I believe to have created a solution for this problem.
Extending the problem to one to which "cut" was a solution, I came to the
following specs.
- Let DATA be a string of characters, terminated by '+'.
- Consider substrings T of DATA which do not contain '+' and which are
succeeded by '+' and, apart from the first substring, preceded by '+'.
Substrings may be empty. So DATA = T0'+'T1'+'....'+'Tn'+' for some Ti.
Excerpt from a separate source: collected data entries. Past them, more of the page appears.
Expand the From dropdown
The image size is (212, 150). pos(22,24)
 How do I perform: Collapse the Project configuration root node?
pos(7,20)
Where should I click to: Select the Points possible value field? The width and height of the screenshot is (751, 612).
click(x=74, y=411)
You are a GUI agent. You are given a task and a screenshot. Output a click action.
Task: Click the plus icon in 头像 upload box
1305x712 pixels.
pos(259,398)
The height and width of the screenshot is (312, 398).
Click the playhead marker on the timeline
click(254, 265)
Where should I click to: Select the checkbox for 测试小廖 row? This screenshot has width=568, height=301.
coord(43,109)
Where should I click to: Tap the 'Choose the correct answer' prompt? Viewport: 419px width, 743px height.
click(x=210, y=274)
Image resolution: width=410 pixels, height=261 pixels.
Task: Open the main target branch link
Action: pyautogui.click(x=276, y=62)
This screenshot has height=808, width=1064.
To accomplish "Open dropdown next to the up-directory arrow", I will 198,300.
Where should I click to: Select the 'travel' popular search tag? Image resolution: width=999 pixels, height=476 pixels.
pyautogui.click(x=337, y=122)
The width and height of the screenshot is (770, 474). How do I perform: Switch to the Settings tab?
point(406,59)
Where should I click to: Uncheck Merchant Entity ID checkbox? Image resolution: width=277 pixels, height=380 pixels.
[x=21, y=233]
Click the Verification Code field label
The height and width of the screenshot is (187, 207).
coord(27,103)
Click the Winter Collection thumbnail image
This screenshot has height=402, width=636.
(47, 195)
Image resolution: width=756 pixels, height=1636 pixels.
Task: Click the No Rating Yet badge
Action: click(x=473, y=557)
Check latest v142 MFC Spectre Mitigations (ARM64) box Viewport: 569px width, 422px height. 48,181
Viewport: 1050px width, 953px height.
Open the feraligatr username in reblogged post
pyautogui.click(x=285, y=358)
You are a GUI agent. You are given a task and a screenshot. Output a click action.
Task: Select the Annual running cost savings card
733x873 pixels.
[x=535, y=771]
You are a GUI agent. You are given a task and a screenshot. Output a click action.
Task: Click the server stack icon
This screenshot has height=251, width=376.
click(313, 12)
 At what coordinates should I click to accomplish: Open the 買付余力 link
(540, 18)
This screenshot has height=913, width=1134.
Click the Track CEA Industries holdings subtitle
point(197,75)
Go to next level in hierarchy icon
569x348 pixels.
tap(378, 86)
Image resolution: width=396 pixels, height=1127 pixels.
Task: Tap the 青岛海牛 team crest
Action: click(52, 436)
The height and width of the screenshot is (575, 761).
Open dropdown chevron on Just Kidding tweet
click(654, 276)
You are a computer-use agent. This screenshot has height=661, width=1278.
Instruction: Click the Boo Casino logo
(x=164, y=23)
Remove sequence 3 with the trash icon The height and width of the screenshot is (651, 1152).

- A subsubstring S of T does not contain ':' and is eventually succeeded and
eventually preceded by ':'. Subsubstrings may be empty too.
Notice that if a substring T does not contain ':', then S=T. And notice also
that the number of subsubstrings is one more than the number of ':'s in the
substring.
Question:
- determine for each substring T the first 4 subsubstrings
example: 'a:bb:ccc:dddd:X:YY+' ====> 'a' 'bb' 'ccc' 'dddd'
- if a subsubstring is empty, denote this by giving the succeeding
':'
example: ':bb::dddd:X:YY+' ====> ':' 'bb' ':' 'dddd'
example: 'a::::X:YY+' ====> 'a' ':' ':' ':'
- if the 4th subsubstring is empty and there is no succeeding ':',
give the succeeding '+'
example: 'a:bb:ccc:+' ====> a' 'bb' 'ccc' '+'
- if there are less then 3 occurrences of ':', give (all) the
subsubstrings (or the succeeding ':' if one is empty) and the succeeding'+'
(to denote the degeneracy of the substring)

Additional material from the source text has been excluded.